Simpson's paradox explains the ubiquity of nonlinear, threshold, and complex contagions

TL;DR

This paper explains how Simpson's paradox can cause linear or sublinear contagion processes within groups to appear superlinear when aggregated, elucidating the widespread use of nonlinear contagion models.

Contribution

It introduces the concept of Simpson's contagion, showing how heterogeneity and correlations lead to apparent superlinear contagion effects in population data.

Findings

Global threshold dynamics can emerge from linear subgroup interactions.

Heterogeneity causes superlinear effects in aggregated data despite linear subgroup dynamics.
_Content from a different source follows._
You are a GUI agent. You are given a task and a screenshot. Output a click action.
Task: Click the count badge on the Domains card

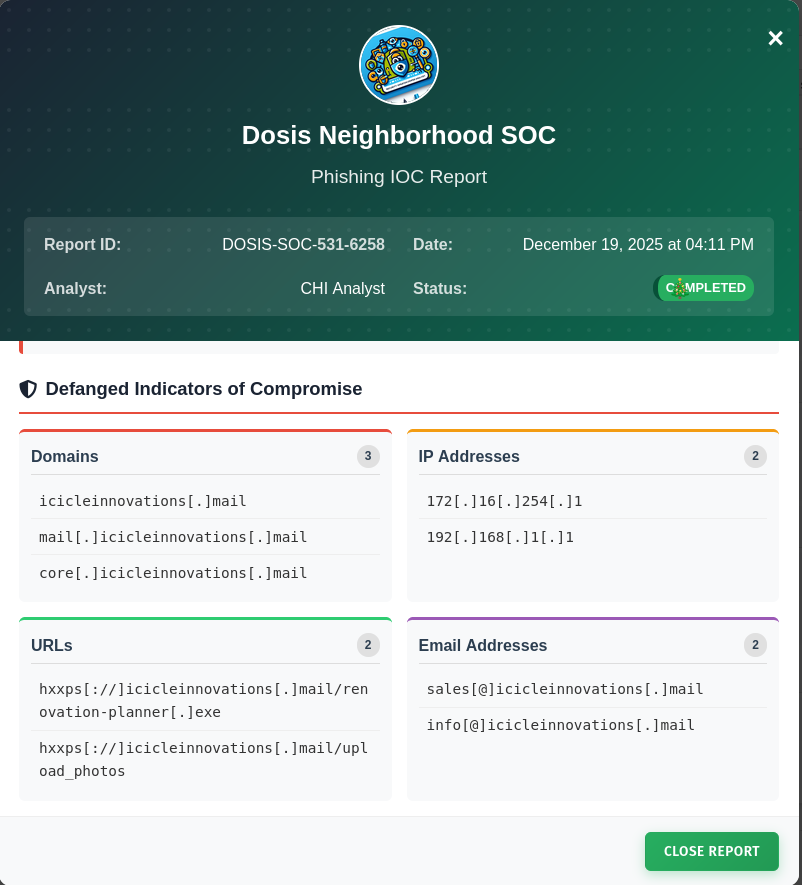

Simpson's paradox explains the ubiquity of nonlinear contagion models.

Abstract

Complex contagions describe systems where the probability or rate of contagious transmission is a nonlinear function of the exposure to contagious agents. These models were first studied theoretically but have since been used to capture effects such as nonconformism, social reinforcement or peer pressure in empirical data. However, recent studies have shown that local correlations (e.g., group structure or temporal burstiness) and heterogeneity (e.g., diversity of parameters or covariates) can give the illusion of nonlinear effects even when the dynamics is actually linear. We briefly review these studies to inform a new model and explanation for these effective models of complex contagions. We find global threshold dynamics and superlinear complex contagions even in populations where agents are distributed across social groups described solely by linear or even sublinear contagions. This effect can be understood as a manifestation of Simpson's paradox. Incidence data from heterogeneous groups can look superlinear once averaged over all groups, since the sampling of groups represented at high incidence is biased towards those with stronger local transmission. We then define what we call a Simpson's contagion: a contagion process that looks superlinear when observed over an entire population, but is mechanistically linear or even sublinear in all of its subgroups. By exploring these Simpson's contagions over mathematical case studies, our work contributes to the growing body of literature on the ubiquity of threshold and complex contagions as effective models, and our results stress the pitfall of model selection that ignores correlations and heterogeneity in populations.